Clinical predictive analysis is a crucial task with numerous applications and has been extensively studied using machine learning approaches. Clinical notes, a vital data source, have been employed to develop natural language processing (NLP) models for risk prediction in healthcare with robust performance. However, clinical notes vary considerably in text composition-written by diverse healthcare providers for different purposes-and the impact of these variations on NLP modeling is also underexplored. It also remains uncertain whether the recent Large Language Models (LLMs) with instruction-following capabilities can effectively handle the risk prediction task out-of-the-box, especially when using routinely collected clinical notes instead of polished text. We address these two important research questions in the context of in-hospital mortality prediction within the critical care setting. Specifically, we propose a supervised hierarchical network with note-specific modules to account for variations across different note categories, and provide a detailed comparison with strong supervised baselines and LLMs. We benchmark 34 instruction-following LLMs based on zero-shot, few-shot, and chain-of-thought prompting with diverse prompt templates. Our results demonstrate that the note-specific network delivers improved risk prediction performance compared to established supervised baselines from both measurement-based and text-based modeling. In contrast, LLMs consistently underperform on this critical task, despite their remarkable performances in other domains. This highlights important limitations and raises caution regarding the use of LLMs for risk assessment in the critical setting. Additionally, we show that the proposed model can be leveraged to select informative clinical notes to enhance the training of other models.

查看原文本刊更多论文

比较基于文本的临床风险预测在重症监护：一个笔记特定的层次网络和大型语言模型。

临床预测分析是一项具有众多应用的关键任务，并且已经使用机器学习方法进行了广泛的研究。临床记录，一个重要的数据源，已被用于开发自然语言处理（NLP）模型的风险预测在医疗保健稳健的性能。然而，临床记录的文本组成差异很大——由不同的医疗保健提供者为不同的目的撰写——这些差异对NLP建模的影响也未得到充分探讨。目前还不确定的是，最近具有指令跟随功能的大型语言模型（llm）是否能够有效地处理开箱即用的风险预测任务，特别是当使用常规收集的临床记录而不是修饰过的文本时。我们解决这两个重要的研究问题，在院内死亡率预测的背景下，在重症监护设置。具体来说，我们提出了一个带有音符特定模块的监督分层网络，以解释不同音符类别之间的变化，并提供了与强监督基线和llm的详细比较。我们对34个指令遵循llm进行了基准测试，这些llm基于零射击、少射击和具有不同提示模板的思维链提示。我们的研究结果表明，与基于测量和基于文本的建模建立的监督基线相比，特定笔记网络提供了更好的风险预测性能。相比之下，法学硕士在这一关键任务上一直表现不佳，尽管他们在其他领域表现出色。这突出了重要的局限性，并提出了在关键环境中使用llm进行风险评估的谨慎态度。此外，我们表明，所提出的模型可以用来选择信息丰富的临床记录，以增强其他模型的训练。

本文章由计算机程序翻译，如有差异，请以英文原文为准。

求助全文

约1分钟内获得全文求助全文

来源期刊

IEEE Journal of Biomedical and Health Informatics COMPUTER SCIENCE, INFORMATION SYSTEMS-COMPUTER SCIENCE, INTERDISCIPLINARY APPLICATIONS

CiteScore

13.60

自引率

6.50%

发文量

1151

期刊介绍： IEEE Journal of Biomedical and Health Informatics publishes original papers presenting recent advances where information and communication technologies intersect with health, healthcare, life sciences, and biomedicine. Topics include acquisition, transmission, storage, retrieval, management, and analysis of biomedical and health information.
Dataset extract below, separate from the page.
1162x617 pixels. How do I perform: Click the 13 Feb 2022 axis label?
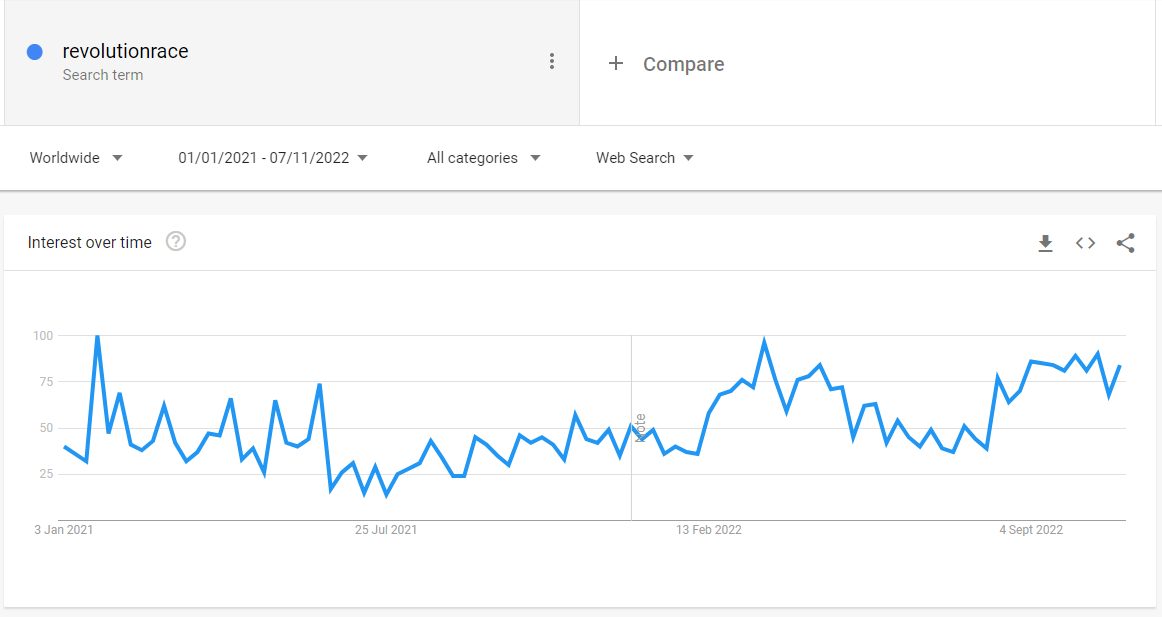pos(708,530)
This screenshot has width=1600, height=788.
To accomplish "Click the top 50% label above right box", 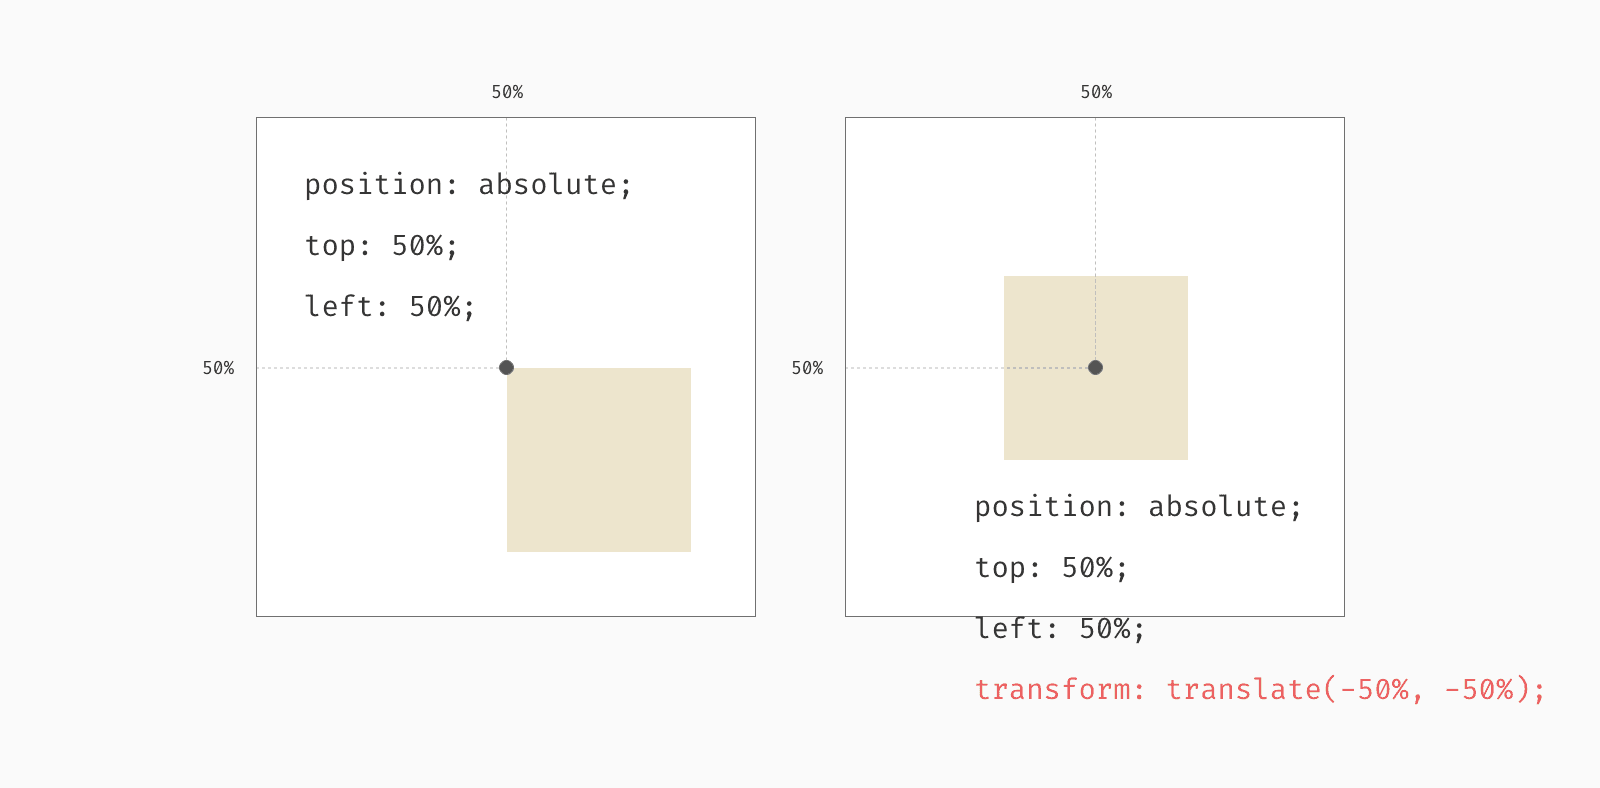I will click(1096, 92).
The journal covers applications of information technologies in healthcare, patient monitoring, preventive care, early disease diagnosis, therapy discovery, and personalized treatment protocols. It explores electronic medical and health records, clinical information systems, decision support systems, medical and biological imaging informatics, wearable systems, body area/sensor networks, and more. Integration-related topics like interoperability, evidence-based medicine, and secure patient data are also addressed.